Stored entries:
## begin

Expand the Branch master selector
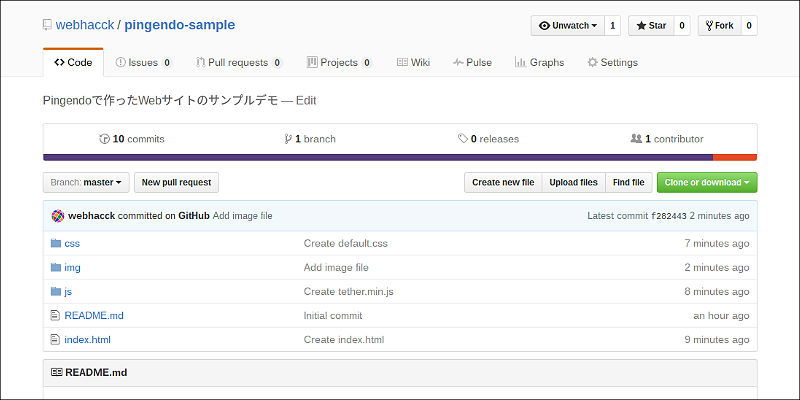This screenshot has height=400, width=800. [86, 183]
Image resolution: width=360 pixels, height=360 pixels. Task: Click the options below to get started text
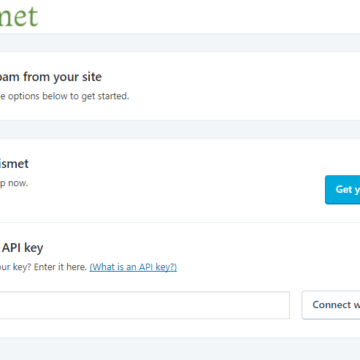pos(64,96)
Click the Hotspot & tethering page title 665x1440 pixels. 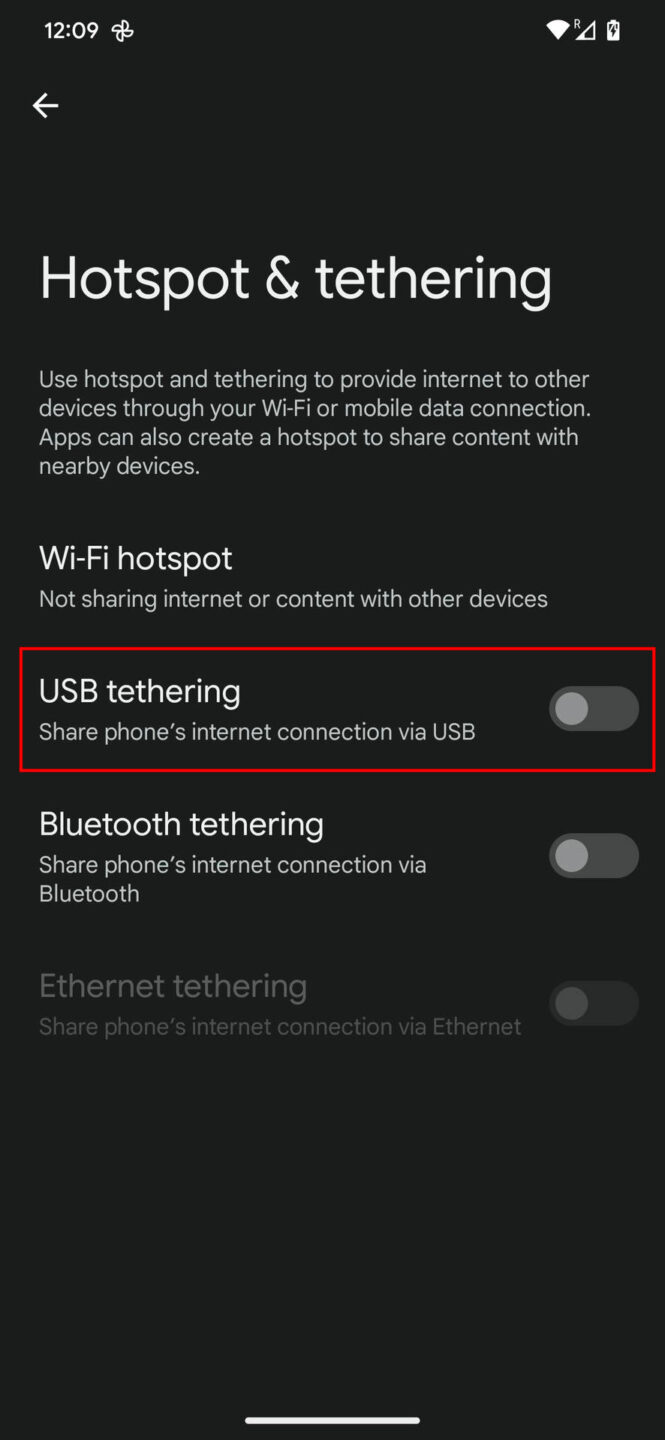point(295,277)
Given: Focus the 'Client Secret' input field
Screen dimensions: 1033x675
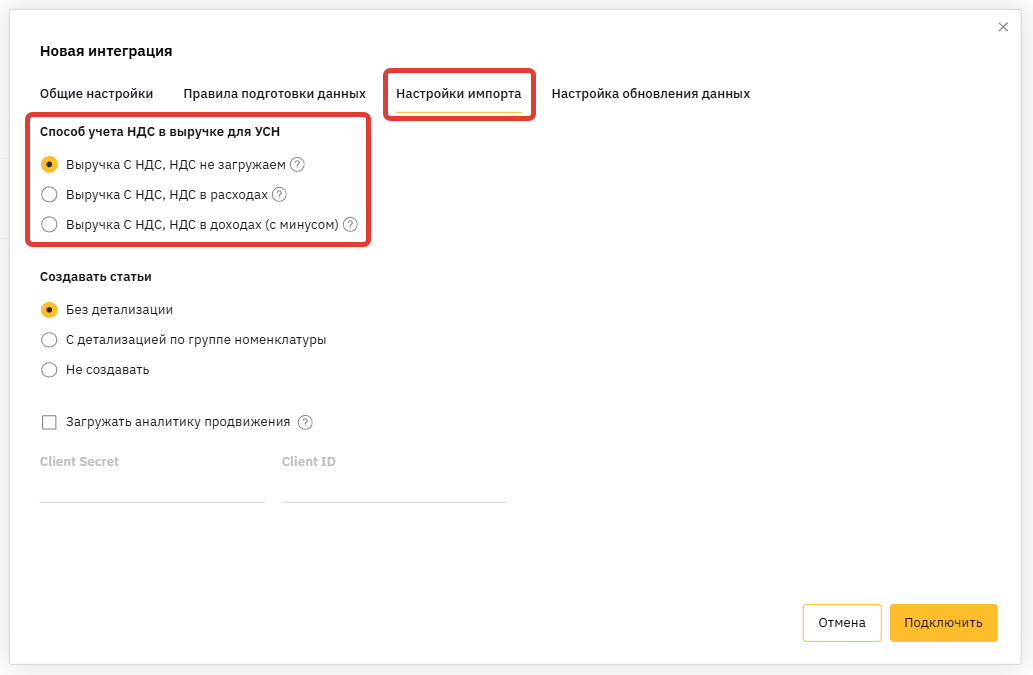Looking at the screenshot, I should 152,489.
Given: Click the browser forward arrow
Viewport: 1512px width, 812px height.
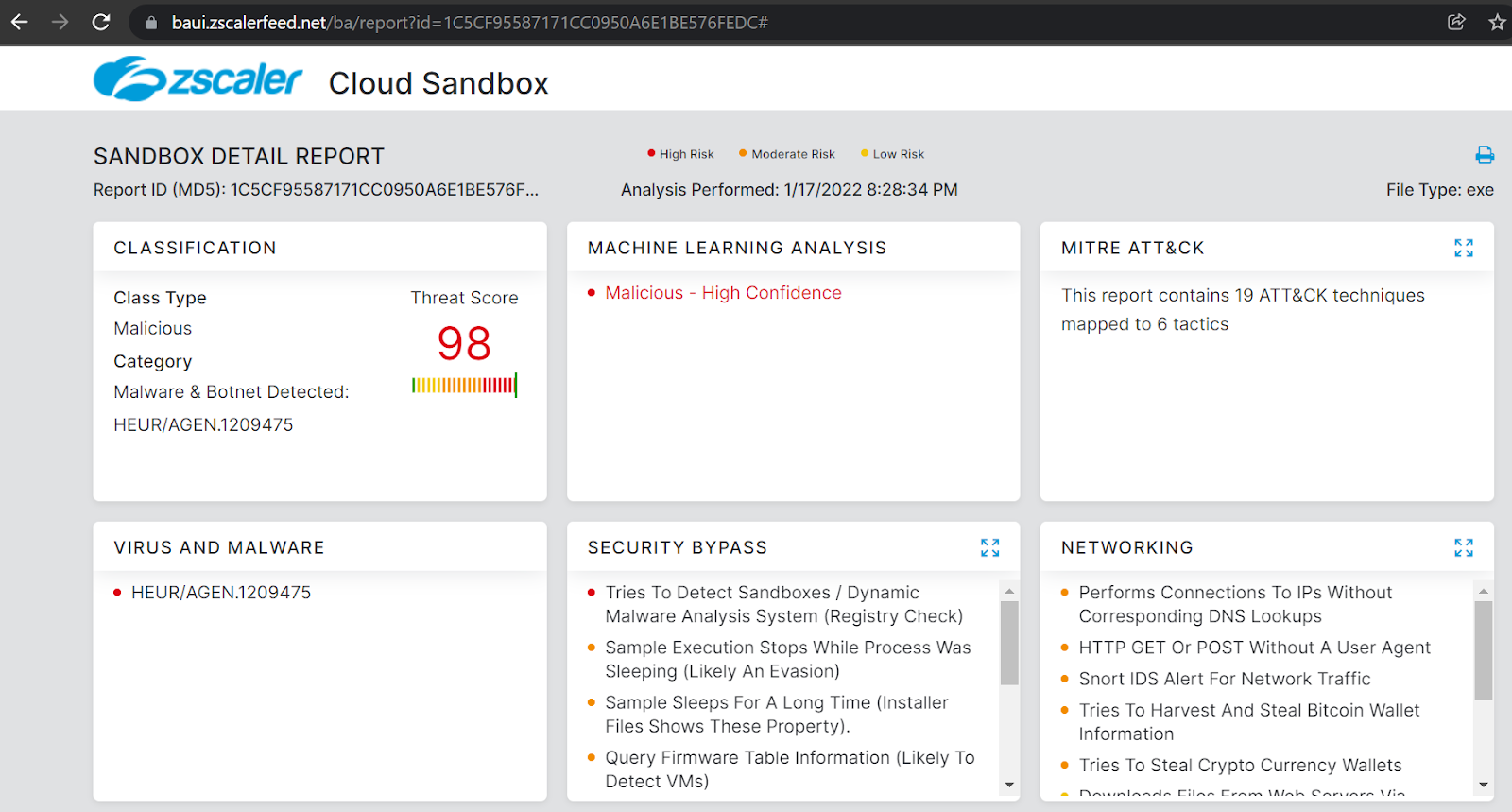Looking at the screenshot, I should click(60, 22).
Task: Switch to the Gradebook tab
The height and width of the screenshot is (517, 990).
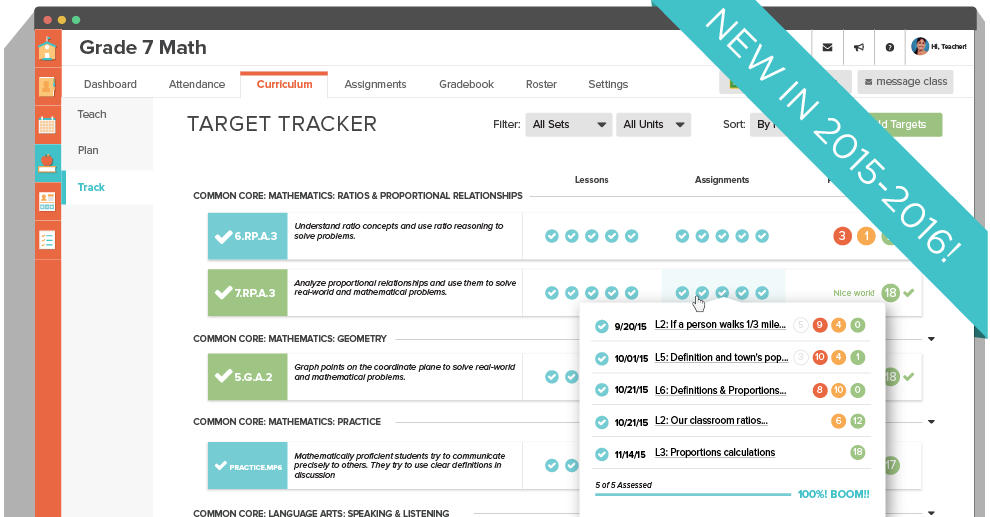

## end

**Exercise goal**. Reproduce the lines above verbatim, starting with the line that contains "Task: Switch to the Gradebook tab" and continuing through the last line, with both ends included. Omit the pictures from your answer.

**Solution for this exercise**.
Task: Switch to the Gradebook tab
The height and width of the screenshot is (517, 990).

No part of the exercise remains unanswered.